QUELQUES CITATIONS DE LANZA DEL VASTO

 

Lanza del Vasto (1901-1981) n'est plus à présenter. Poète, philosophe, artiste, rebelle non violent, il est le fondateur de la communauté de l'Arche, conçue sur le modèle des ashrams de Gandhi, qu'il a rencontré en Inde en 1936.

 

«La vérité que tu cherches n'est pas au bout de la route. Elle est partout, elle est en toi. C'est toi-même que tu cherches, ô fou, et tu vas te chercher au loin!»
«Tais-toi beaucoup pour avoir quelque chose à dire qui vaille la peine d'être entendue. Mais encore tais-toi pour t'entendre toi-même.»
«Je puis du moins t'enseigner les rudiments du métier, les règles de l'errance et l'itinéraire du retour.»
«La vie d'un doux bandit est dure à bien mener. Mais la joie des fontaines l'éclaire et toujours la grandeur du ciel.
Voilà longtemps déjà que je porte bâton, besace et barbe.
À
force de me balancer d'un pied sur l'autre, j'ai fini par oublier ce qu'on m'a fait apprendre à l'école, par oublier ce que j'ai lu dans les livres.»
«Il n'a que faire d'une voiture, il se moque des machines roulantes celui qui retourne à l'évidence.
Il va seul à pied celui qui va vers ce-qui-va-de-soi. »
«Enseigne à ton corps à mourir en marchant.
Enseigne-lui pas à pas la nature de toutes choses qui est de passer.
Que toute chose désirable dise à tes yeux: je ne t'appartiens pas.»
«Tandis que le paysage se déroule et que te pieds et tes genoux s'agitent sous toi, garde le coeur égal aiguise ton esprit en une pointe, efforce-toi d'appuyer cette pointe sur un point.»
«Si tu fermes la main, le monde te restera fermé comme un poing.
Si tu veux que le monde s'ouvre à toi, ouvre d'abord la main.»
«Celui qui n'est pas dépouillé ne goûtera jamais la nudité des choses.»
«Tu t'éveilleras à la source des herbes.

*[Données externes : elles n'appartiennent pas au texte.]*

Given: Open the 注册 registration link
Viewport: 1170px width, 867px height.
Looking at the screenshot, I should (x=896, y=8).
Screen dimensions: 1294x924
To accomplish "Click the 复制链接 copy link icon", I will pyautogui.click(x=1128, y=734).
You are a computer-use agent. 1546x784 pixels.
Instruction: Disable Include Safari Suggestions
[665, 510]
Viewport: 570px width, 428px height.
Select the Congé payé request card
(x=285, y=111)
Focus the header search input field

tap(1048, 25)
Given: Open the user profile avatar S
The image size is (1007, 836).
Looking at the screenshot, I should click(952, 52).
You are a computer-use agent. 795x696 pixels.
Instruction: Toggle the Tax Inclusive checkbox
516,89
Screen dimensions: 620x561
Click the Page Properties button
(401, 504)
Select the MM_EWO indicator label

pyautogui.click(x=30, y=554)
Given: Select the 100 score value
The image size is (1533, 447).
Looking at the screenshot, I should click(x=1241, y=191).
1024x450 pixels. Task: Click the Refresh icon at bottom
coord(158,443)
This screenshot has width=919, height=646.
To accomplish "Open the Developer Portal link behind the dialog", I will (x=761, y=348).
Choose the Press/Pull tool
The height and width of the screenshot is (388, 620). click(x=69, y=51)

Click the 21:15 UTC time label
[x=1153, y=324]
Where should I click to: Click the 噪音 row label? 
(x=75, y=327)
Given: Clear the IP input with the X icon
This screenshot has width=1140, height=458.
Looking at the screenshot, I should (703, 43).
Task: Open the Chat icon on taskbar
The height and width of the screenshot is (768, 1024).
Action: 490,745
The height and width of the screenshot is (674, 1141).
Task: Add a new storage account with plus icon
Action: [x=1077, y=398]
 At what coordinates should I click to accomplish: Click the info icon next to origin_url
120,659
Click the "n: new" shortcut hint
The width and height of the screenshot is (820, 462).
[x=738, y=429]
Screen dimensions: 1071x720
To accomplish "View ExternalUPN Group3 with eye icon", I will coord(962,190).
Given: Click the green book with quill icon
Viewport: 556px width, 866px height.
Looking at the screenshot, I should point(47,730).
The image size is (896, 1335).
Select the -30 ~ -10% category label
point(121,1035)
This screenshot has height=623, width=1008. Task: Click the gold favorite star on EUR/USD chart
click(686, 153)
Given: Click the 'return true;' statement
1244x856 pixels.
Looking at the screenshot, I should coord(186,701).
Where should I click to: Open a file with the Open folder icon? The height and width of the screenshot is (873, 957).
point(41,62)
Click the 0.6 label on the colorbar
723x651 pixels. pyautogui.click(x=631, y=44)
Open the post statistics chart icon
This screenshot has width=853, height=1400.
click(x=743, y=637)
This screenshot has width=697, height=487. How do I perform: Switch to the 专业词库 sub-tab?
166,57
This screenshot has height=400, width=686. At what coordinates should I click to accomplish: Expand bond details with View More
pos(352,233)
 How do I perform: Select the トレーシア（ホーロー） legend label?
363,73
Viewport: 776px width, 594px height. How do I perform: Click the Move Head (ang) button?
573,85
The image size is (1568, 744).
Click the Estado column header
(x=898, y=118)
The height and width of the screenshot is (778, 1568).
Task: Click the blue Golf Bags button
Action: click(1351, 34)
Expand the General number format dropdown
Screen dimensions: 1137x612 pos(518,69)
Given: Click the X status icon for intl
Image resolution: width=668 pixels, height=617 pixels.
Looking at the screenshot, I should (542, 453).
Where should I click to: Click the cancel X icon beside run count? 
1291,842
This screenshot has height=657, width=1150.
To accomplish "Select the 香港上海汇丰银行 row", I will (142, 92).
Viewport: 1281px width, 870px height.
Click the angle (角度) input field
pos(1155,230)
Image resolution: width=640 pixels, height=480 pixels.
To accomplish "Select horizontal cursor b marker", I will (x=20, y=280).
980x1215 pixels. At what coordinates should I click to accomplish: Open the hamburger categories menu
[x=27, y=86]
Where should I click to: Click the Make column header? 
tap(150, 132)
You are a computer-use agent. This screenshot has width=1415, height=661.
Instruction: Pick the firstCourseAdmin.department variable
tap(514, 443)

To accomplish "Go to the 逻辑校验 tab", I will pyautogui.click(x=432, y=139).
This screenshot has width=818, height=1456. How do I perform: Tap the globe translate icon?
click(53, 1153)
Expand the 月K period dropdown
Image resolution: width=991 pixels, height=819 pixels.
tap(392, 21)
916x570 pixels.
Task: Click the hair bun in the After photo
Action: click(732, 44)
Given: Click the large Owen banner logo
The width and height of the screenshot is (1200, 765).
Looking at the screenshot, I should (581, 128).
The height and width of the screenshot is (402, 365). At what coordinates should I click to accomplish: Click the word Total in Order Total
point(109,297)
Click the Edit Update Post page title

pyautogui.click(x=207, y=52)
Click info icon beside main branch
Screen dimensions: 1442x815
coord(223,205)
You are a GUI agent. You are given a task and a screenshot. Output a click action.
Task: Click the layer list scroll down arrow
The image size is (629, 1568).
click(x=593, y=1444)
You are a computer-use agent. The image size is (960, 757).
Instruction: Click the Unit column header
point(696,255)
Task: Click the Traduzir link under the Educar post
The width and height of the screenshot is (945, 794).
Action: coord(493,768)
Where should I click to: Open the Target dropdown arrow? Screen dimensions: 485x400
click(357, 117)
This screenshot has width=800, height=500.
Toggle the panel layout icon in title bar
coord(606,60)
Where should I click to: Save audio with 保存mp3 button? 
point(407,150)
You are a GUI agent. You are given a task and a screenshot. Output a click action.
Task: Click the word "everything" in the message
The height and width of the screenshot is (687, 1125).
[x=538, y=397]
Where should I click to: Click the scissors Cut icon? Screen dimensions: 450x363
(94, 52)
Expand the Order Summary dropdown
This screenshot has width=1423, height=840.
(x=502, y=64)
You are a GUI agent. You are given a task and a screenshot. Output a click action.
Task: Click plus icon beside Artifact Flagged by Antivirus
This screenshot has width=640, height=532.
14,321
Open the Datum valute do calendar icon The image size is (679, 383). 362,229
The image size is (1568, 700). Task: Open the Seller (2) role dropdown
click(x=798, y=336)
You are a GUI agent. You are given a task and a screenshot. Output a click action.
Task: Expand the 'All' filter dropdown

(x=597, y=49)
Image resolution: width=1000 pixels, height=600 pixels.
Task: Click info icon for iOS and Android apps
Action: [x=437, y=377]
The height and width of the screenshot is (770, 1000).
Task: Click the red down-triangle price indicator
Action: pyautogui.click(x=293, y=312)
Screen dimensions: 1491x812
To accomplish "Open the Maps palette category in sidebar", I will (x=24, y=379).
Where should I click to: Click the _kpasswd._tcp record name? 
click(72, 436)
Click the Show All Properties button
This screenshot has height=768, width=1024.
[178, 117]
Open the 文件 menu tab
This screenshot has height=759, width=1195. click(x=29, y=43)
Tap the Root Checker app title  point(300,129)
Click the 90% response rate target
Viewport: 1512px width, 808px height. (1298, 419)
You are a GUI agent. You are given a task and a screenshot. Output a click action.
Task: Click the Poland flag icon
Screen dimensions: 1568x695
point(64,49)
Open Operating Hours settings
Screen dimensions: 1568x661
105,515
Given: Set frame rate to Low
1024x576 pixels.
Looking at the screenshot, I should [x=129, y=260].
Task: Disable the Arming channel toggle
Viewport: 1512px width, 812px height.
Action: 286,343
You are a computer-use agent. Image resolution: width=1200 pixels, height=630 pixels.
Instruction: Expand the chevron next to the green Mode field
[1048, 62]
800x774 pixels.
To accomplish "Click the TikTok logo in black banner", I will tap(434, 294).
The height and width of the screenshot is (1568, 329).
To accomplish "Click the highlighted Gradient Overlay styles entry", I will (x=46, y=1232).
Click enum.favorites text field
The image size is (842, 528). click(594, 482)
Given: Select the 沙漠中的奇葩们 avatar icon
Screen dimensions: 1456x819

Prie, ami, dans le premier matin tintant de gouttes et de trilles limpides, car les buées qui montent dans la lumière qui monte emporteront ta voix.»
«Joue à donner: il n'y a pas de jeu plus distrayant.
Donne-toi, dépense-toi, pars, pense, chante, agis comme on fait quand on chante.
Que l'héritière ingrate, la mort, quand elle viendra réclamer son dû, trouve des coffres vides, les restes d'une fête et la demeure quittée.»
«Pisse n'importe où, avec l'impudeur des purs.»
«Les membre enroulés et noués, établis-toi dans une posture inébranlable. Là, ne fais rien d'autre que de ne rien faire. Fais cela parfaitement.»
«Dans la contemplation, l'homme s'oublie, la pensée oublie qu'elle pense, l'Objet brille de lui-même, l'Objet se pense tout seul.»
«Dans des chemins que nul n'avait foulés, risque tes pas.»
«Le rite, c'est l'acte de présence.»
«Oublie les airs connus, dépêtre-toi de la glu des mélodies apprises. Laisse couler la voix selon sa loi propre et la pente du moment.»
«Ne veuille jamais écrire, ni peindre, ni sculpter, ni chanter, ni bâtir. Mais si l'image de la chanson ou la chanson se construisent d'elles-mêmes en toi, laisse les faire, par respect. Écarte avec force les appels du dehors, tiens-toi tranquille et laisse les faire. Attends, écoute, apprends ce que c'est qu'agir comme n'agissant pas. Sache veiller sur ton propre sommeil. L'art est une volonté délibérée de ne pas vouloir. »

Ces citations sont extraites de Principes et préceptes du retour à l'évidence.